An Extremely Unofficial Dota Matchmaking FAQ part 2

Gonna jump right back in to where we left off yesterday.

5. So what’s all this about smurf detection?

The short of it is that there’s many reports of new accounts getting sent into high and even very high games after an extremely short time of being active.  Under 5 games in a lot of cases.

Let’s first examine why something like this isn’t usually possible.

Going back to the LoL example, let’s say we have a new ranked player who belongs at 1800, which is pretty close to the platinum ranking.  How many games would it take to reach 1800 if we assume +20 per win and -20 per loss?

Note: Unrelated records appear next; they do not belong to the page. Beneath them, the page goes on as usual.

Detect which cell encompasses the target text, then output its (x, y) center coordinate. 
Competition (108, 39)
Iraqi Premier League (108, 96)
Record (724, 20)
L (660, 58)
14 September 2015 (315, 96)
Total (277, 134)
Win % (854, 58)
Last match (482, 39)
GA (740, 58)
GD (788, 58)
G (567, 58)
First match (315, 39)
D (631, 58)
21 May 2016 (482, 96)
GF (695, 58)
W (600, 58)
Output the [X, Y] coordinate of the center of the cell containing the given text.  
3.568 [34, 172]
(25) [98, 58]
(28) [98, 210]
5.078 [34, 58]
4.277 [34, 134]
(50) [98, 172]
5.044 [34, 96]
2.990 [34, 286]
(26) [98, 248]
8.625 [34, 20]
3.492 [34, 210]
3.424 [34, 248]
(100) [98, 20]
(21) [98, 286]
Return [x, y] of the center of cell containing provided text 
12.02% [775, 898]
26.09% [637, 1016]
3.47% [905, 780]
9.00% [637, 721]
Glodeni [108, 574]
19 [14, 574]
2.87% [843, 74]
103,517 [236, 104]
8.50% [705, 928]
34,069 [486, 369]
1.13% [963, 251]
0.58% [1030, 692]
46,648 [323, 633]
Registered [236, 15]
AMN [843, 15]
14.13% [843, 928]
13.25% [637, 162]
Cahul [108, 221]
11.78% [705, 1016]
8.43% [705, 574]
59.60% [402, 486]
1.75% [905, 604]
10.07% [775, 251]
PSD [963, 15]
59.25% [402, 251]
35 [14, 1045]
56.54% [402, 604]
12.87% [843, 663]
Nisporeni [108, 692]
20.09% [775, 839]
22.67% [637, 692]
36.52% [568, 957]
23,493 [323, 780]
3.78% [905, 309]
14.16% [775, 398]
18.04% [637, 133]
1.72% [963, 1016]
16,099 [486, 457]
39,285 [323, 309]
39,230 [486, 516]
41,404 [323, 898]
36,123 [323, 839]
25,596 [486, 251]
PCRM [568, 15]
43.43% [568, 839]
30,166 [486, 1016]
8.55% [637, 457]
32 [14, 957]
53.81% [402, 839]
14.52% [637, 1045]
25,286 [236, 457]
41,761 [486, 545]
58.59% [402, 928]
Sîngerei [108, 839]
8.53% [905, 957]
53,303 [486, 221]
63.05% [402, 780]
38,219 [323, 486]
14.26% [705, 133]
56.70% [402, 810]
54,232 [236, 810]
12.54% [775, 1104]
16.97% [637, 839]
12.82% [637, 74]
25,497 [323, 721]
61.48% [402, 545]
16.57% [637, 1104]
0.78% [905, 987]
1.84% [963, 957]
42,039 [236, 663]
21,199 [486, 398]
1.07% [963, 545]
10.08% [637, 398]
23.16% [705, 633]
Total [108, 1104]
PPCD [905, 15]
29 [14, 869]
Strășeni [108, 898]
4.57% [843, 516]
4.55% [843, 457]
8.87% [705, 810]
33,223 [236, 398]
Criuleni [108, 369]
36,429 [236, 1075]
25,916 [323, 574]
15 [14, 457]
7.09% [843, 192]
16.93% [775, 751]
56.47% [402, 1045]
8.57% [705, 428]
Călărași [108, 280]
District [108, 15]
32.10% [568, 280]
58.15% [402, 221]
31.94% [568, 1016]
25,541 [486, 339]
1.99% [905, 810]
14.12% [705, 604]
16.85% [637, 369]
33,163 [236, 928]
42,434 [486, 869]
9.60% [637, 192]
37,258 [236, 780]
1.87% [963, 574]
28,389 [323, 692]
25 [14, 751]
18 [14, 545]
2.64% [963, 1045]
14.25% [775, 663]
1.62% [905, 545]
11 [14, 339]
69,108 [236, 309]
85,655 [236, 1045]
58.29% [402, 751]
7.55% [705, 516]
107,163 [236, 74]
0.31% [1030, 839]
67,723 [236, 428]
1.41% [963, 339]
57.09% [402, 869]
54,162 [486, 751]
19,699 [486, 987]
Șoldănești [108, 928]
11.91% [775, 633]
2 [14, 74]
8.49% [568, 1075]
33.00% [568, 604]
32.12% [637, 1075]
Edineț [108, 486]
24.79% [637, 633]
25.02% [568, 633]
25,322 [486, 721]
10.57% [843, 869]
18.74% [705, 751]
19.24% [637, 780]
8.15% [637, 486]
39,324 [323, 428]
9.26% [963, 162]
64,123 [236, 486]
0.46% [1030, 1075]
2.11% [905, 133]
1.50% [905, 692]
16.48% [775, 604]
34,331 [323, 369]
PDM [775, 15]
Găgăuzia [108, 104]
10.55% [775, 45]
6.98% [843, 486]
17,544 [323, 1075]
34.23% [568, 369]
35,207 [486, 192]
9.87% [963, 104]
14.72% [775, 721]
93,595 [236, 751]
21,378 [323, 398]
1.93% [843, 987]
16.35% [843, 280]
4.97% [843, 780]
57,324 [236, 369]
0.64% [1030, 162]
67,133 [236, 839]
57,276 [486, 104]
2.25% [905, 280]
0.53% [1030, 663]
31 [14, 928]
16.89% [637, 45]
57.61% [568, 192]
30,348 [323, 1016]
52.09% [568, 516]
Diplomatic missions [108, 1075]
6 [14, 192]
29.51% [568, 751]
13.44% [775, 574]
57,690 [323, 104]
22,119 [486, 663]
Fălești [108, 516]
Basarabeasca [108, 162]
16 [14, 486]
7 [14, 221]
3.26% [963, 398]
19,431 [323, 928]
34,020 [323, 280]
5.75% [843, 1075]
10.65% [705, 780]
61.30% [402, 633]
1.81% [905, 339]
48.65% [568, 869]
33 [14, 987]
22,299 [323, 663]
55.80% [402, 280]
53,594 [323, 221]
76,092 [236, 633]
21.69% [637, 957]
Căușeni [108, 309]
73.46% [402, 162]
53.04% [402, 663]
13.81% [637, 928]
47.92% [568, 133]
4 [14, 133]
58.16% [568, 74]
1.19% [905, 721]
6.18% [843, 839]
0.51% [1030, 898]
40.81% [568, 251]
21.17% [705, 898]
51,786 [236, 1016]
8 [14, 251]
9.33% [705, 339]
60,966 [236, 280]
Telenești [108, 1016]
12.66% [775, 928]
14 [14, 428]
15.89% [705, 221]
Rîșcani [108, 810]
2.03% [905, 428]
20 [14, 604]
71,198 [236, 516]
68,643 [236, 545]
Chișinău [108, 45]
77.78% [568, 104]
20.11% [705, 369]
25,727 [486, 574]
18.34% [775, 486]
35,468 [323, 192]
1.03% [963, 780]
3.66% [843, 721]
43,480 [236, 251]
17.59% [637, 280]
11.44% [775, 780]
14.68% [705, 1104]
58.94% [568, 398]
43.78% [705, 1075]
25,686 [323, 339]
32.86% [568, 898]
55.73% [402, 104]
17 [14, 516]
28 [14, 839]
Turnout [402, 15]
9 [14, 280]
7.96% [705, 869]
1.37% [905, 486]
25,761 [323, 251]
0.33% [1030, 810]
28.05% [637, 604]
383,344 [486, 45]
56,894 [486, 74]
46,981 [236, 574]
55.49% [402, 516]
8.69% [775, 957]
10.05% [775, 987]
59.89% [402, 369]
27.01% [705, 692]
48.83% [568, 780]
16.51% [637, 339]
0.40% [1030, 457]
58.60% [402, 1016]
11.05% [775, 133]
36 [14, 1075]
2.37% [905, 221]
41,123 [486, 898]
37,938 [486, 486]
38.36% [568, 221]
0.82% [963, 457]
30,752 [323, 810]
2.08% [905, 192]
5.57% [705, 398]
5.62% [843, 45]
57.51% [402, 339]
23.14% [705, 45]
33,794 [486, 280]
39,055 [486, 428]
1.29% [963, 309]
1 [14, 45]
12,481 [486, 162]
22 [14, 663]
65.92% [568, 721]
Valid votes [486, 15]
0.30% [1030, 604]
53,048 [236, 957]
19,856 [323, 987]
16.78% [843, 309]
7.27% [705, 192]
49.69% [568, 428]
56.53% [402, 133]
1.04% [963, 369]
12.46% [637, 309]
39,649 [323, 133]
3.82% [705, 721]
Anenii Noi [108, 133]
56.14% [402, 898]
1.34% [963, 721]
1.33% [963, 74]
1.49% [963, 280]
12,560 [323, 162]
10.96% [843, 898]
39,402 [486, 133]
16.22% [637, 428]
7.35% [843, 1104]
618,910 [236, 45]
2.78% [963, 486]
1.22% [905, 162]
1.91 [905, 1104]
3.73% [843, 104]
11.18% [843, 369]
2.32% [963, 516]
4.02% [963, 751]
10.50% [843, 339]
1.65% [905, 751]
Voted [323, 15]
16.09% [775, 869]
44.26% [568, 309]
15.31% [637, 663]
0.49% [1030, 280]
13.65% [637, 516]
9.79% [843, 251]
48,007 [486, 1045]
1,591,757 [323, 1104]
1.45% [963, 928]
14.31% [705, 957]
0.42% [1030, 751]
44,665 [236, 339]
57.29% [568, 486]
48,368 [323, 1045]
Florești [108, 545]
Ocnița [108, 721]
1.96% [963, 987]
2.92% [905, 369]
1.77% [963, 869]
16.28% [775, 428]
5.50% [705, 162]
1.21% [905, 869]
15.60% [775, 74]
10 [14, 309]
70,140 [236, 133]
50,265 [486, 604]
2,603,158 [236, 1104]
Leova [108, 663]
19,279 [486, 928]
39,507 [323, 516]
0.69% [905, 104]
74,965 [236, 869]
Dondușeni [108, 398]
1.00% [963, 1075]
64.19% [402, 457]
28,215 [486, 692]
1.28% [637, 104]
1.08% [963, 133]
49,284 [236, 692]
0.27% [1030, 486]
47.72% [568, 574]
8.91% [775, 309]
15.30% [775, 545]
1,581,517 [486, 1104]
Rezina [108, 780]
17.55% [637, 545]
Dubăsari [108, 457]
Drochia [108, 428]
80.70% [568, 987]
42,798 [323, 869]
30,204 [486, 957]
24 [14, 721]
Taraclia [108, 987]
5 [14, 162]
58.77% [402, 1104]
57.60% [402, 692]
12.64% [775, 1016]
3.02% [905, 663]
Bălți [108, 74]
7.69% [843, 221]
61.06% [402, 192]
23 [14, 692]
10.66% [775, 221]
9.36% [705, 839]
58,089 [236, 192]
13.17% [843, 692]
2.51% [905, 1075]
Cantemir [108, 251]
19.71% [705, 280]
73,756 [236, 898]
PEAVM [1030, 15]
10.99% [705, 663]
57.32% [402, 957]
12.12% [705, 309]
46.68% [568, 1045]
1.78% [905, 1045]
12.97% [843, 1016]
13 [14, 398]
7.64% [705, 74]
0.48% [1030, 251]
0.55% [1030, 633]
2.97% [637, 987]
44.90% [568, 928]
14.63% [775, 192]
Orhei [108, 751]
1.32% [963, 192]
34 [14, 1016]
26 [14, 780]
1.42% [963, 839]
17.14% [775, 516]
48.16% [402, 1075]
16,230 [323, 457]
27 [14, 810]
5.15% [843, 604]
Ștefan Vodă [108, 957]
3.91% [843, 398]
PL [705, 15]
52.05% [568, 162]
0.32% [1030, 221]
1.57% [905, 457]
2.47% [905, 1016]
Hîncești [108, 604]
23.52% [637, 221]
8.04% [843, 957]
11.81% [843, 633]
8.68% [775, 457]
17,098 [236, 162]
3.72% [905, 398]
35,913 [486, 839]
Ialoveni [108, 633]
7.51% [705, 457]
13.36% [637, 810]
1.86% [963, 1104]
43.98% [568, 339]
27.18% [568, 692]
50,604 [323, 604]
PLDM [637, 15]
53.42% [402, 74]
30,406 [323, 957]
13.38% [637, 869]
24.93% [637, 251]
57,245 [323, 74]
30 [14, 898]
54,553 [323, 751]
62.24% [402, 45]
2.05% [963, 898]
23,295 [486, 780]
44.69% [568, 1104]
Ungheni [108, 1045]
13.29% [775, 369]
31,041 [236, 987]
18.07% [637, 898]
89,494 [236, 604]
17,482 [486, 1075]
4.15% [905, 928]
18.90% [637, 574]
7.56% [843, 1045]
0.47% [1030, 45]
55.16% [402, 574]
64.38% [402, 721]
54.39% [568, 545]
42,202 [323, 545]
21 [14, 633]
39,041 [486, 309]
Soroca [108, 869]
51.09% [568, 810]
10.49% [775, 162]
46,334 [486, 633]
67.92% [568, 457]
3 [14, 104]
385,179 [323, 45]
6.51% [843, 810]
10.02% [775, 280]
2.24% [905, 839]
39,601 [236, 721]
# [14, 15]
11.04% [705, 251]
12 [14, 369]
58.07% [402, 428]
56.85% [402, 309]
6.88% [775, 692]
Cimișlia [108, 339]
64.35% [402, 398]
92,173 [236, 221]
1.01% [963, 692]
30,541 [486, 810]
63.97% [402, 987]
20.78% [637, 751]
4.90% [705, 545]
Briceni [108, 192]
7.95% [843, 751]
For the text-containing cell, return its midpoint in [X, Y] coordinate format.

The answer of course is that it depends on the win rate, but if matchmaking is working properly the win rate shouldn’t be a constant.  For the sake of simplicity we’ll claim that the win rate of the player by the time they hit 1800 is 60%, which implies their win rate at 1200 might be something closer to 65% or possibly even higher.

So at a 60% win rate the player should gain 40 rating every 10 games for an average of 4 rating a game.  For them to gain 600 rating they would need to play 150 games before they hit their proper rating.

150 games is a long time.  At a generous estimate of a half hour a game that’s 75 hours of playtime before you hit your proper rating.  This isn’t that far fetched.  Microsoft’s description of their Trueskill system claims that in a 4v4 game it can detect each player’s rating in 46 games.  But it goes on to say that “The actual number of games per gamer can be up to three times higher depending on several factors such as the variation of the performance per game, the availability of well-matched opponents, the chance of a draw, etc.”  Dota can’t have draws, but Dota and it’s genre companions have huge issues with the other factors.

Variation of performance per game is a no-brainer.  There are nearly 100 heroes.  They have ideal line-ups, and less ideal line-ups.  They have vastly different playstyles, and your average player is going to not be equally skilled with all of them.  From the perspective of consistency the game is a nightmare, and while this makes for a better game it wreaks hell on effective matchmaking.

But think about the “availability of well-matched opponents.”  If it ends up taking nearly a hundred hours for the game to figure out your skill level, then that’s also true for everyone else in every game you get matched with.  If the average playtime of the 10 players in the game is under 25 hours, the matchmaking is essentially a weak educated guess.  This undermines the effectiveness of the results, which makes the matchmaking take even longer to detect player ratings, which undermines the effectiveness of even more future games, and so on, and so on.

So wouldn’t it be ideal if we had a way to estimate a players skill based on their individual performance without having to even consider the match results at all?

6. But you can’t do that!  Stats without context are meaningless!

Not technically a question, but it’s a legitimate complaint.  Dota is an extremely complicated game.  We have detailed stats, but the value of any particular stat is extremely situational because of all the feedback loops built into the game.  Judging players exclusively by CS/min or K+A/D is dumb, and I do not in any way believe this is what Valve is doing.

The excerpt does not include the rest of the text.